ABSTRACT
Standard medical education dictates that the vast majority of cases of an alanine aminotransferase (ALT) level >1,000 IU/l will be due to acute ischaemia, acute drug-induced liver injury (DILI) (usually paracetamol) or acute viral hepatitis. There are very few references in the literature to other potential causes of an ALT >1,000 IU/l nor to the prognosis ascribed to each aetiology. In this study, we have confirmed that the main causes of a dramatic ALT rise are ischaemic liver injury, DILI and viral hepatitis. Common bile duct stones and hepatitis E are two causes for which there needs to be a high index of suspicion as the necessary tests may not be in the clinician's first-line investigation panel. Failing to find a cause and determining that the cause was ischaemic both have poor prognostic implications.

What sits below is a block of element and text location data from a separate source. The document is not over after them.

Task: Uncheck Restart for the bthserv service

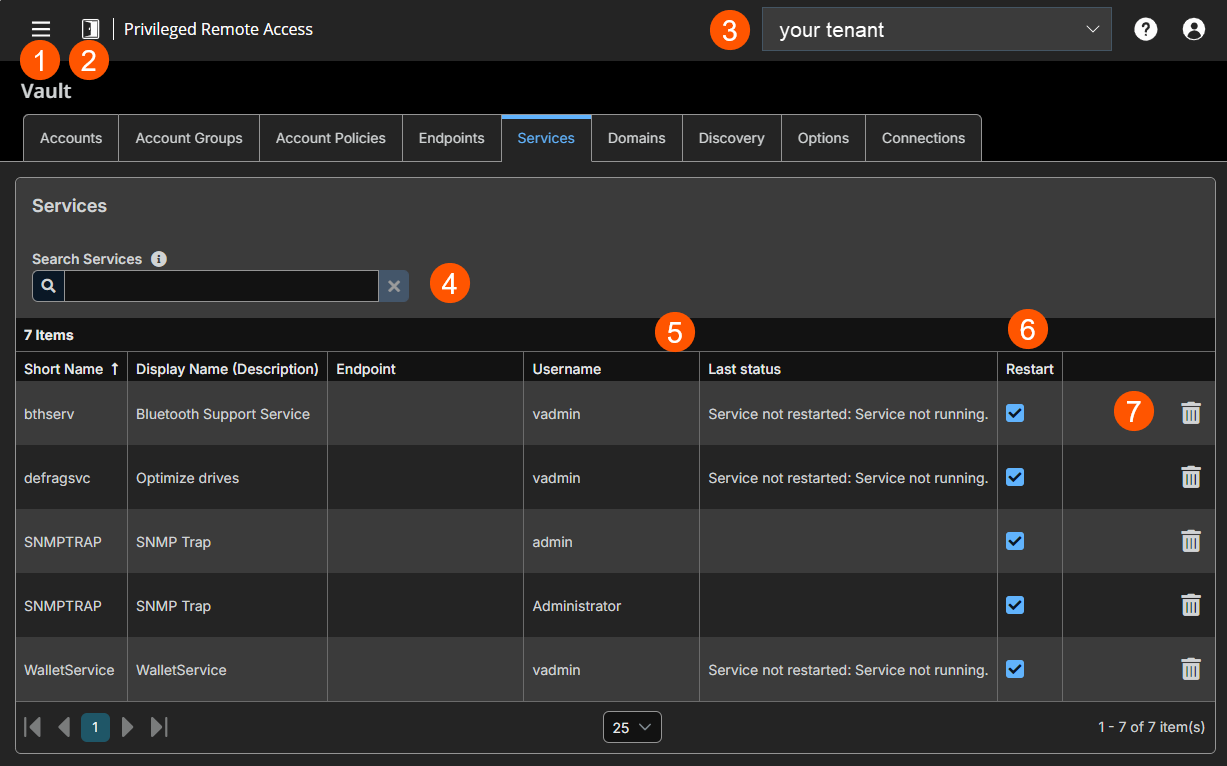Action: (x=1014, y=412)
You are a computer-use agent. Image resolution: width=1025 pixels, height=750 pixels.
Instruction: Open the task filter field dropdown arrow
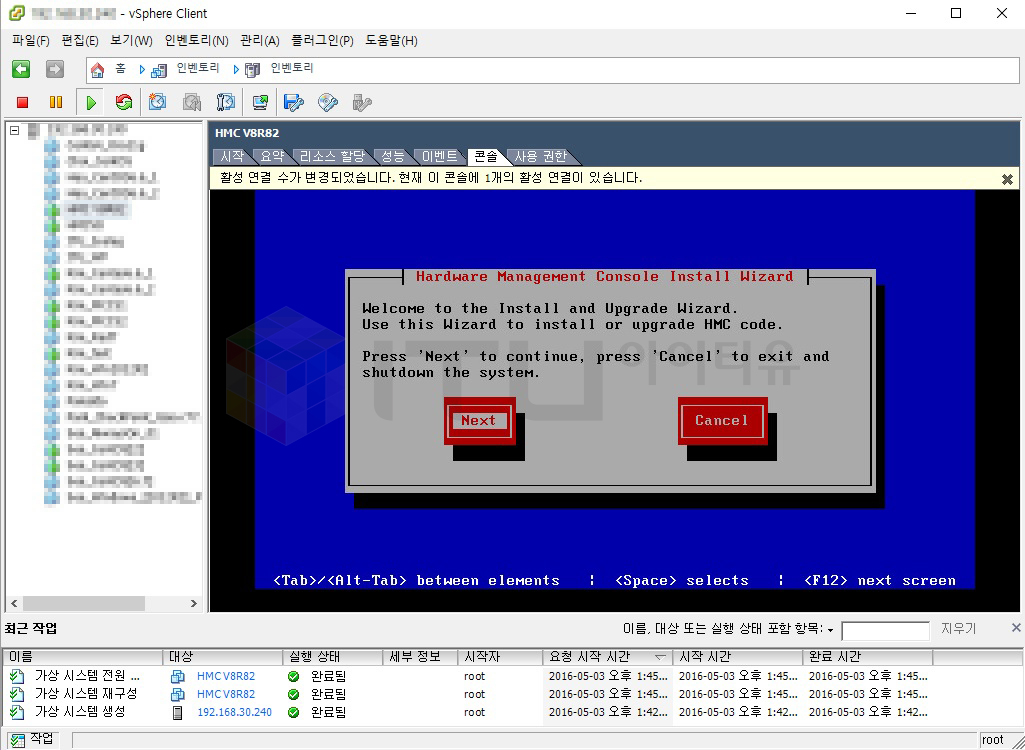click(x=830, y=630)
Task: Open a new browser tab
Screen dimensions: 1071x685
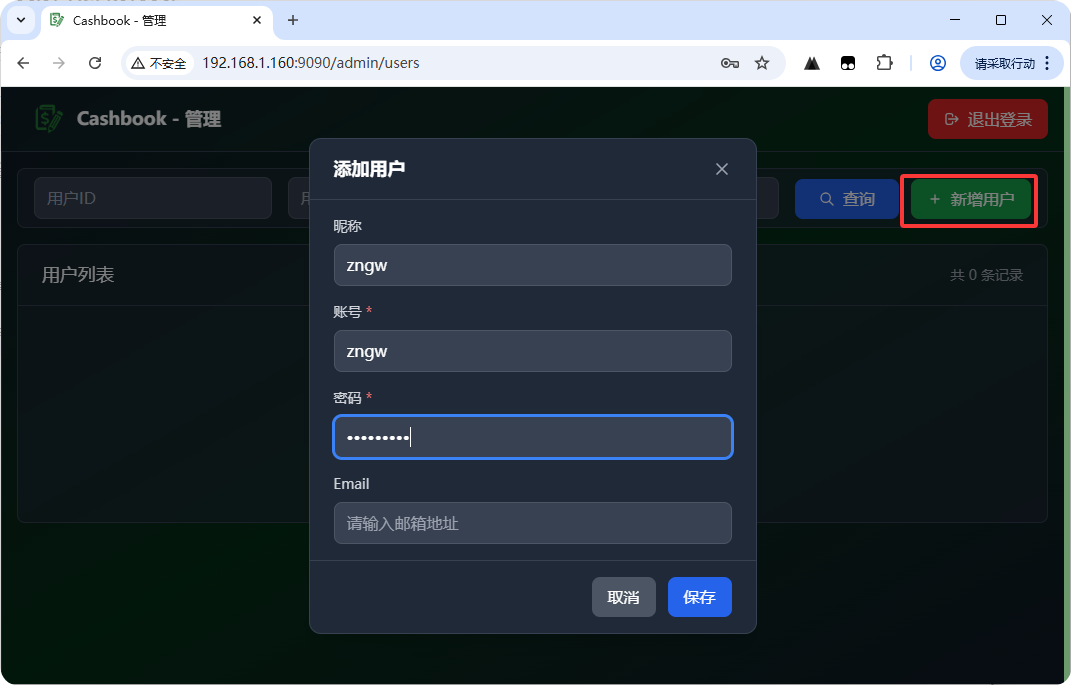Action: (293, 20)
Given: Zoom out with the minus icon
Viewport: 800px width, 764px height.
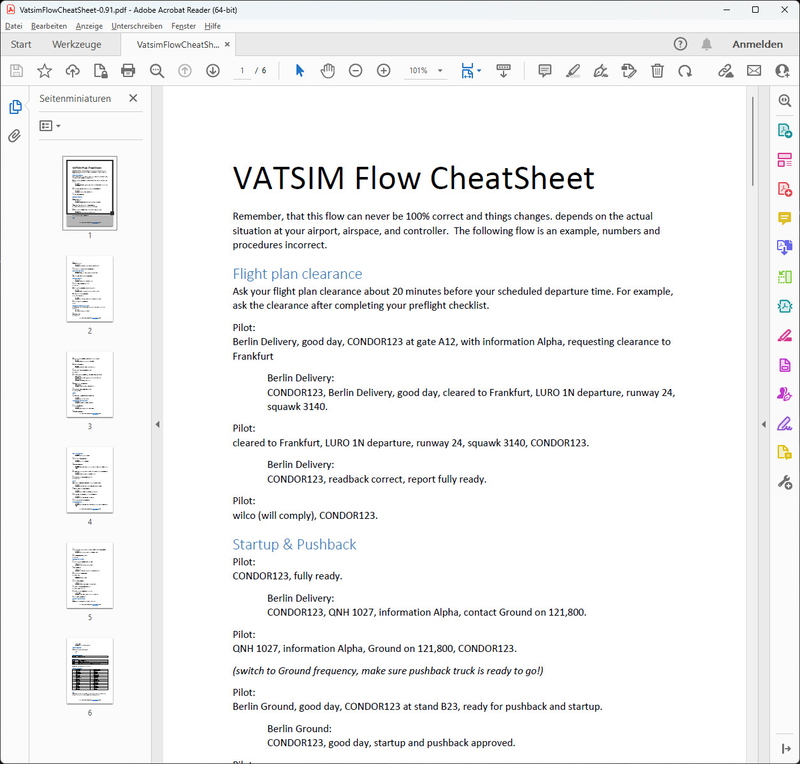Looking at the screenshot, I should [356, 71].
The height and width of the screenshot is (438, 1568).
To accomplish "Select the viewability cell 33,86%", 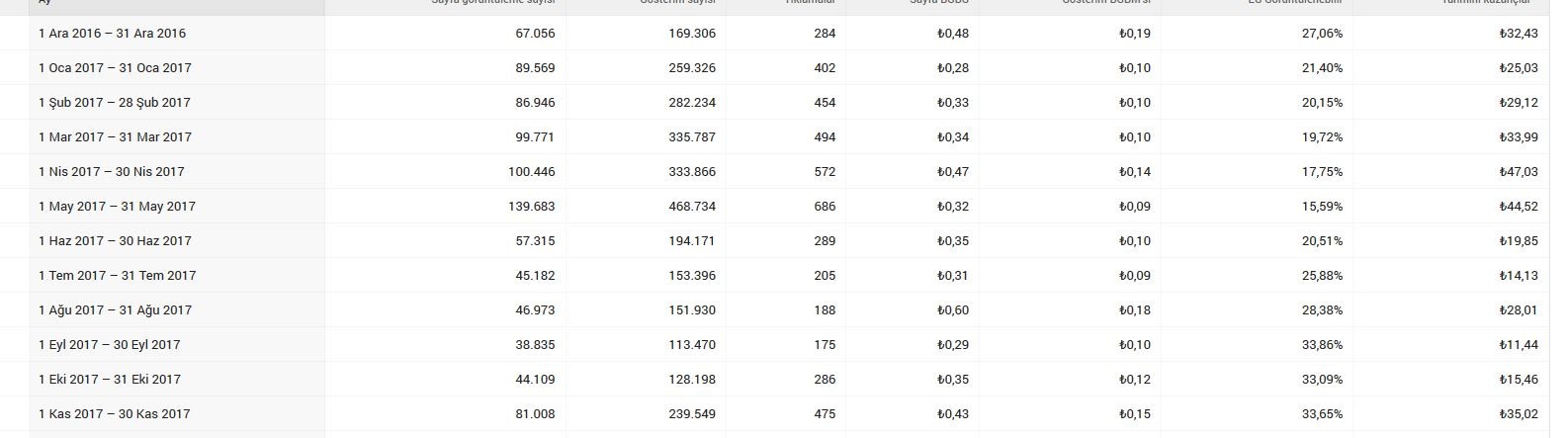I will [x=1322, y=344].
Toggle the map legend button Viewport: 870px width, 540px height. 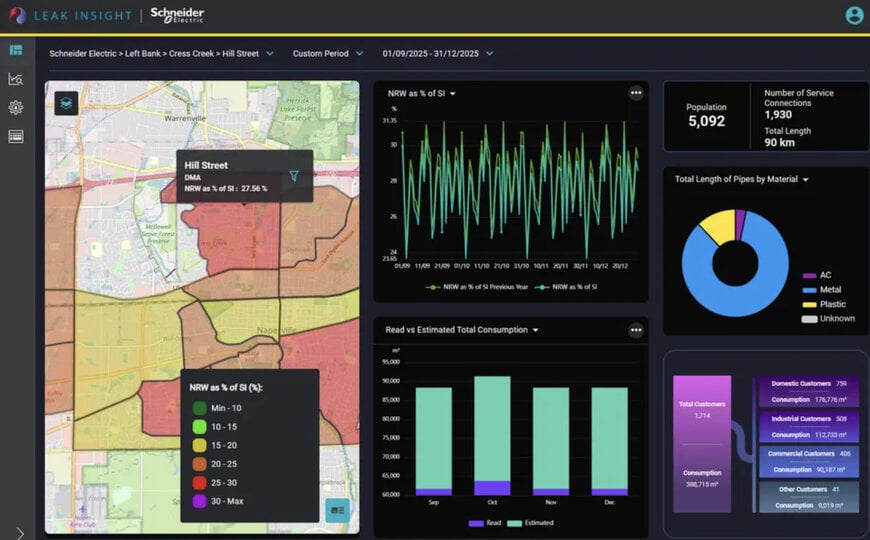tap(337, 510)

KEYWORDS : Alanine aminotransferase, transaminases, acute hepatitis, aetiology, prognosis
Introduction
Alanine aminotransferase (ALT) is an enzyme involved in the alanine cycle and is primarily found in muscle and the liver.1 In clinical practice, ALT is measured as one of the liver function tests (LFTs) to screen for hepatocellular injury.2 The differential diagnosis for elevated serum aminotransferases is broad and includes metabolic liver disease, alcohol-related liver disease, ischaemic hepatopathy, hepatotoxicity from drugs or toxins, autoimmune, hepatocellular and biliary injury, chronic viral hepatitis and malignant infiltration. Typically, ALT levels in these conditions can be two-to-five times the upper limit of normal, which is around 40 IU/l in most hospitals. Occasionally ALT levels can rise to levels of >1,000 IU/l. This will usually lead to an urgent referral to hospital or within hospital to the gastroenterology or hepatology teams. Standard medical education dictates that the vast majority of these cases will be due to acute ischaemia or congestion, acute drug-induced liver injury (DILI) (usually paracetamol) or acute viral hepatitis.3–5 The requirement for admission to hospital and the prognostic and treatment implication for these three groups of conditions are very different and as such, it is important to determine the cause of the dramatic ALT elevation early.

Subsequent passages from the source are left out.